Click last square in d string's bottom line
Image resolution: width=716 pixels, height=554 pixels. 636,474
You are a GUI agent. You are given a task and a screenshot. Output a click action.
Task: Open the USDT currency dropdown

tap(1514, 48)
##############################
» Description of the task: Print every record exactly as written.

» Answer section:
Click last square in d string's bottom line
Image resolution: width=716 pixels, height=554 pixels. 636,474
You are a GUI agent. You are given a task and a screenshot. Output a click action.
Task: Open the USDT currency dropdown

tap(1514, 48)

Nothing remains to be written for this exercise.